■ Requirement
This exercise calls for every record to be set down exactly.

>>>

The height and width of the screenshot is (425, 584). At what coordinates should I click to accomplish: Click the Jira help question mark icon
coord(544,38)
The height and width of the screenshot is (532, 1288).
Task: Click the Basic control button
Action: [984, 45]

<<<

■ Output below
The height and width of the screenshot is (425, 584). At what coordinates should I click to accomplish: Click the Jira help question mark icon
coord(544,38)
The height and width of the screenshot is (532, 1288).
Task: Click the Basic control button
Action: [984, 45]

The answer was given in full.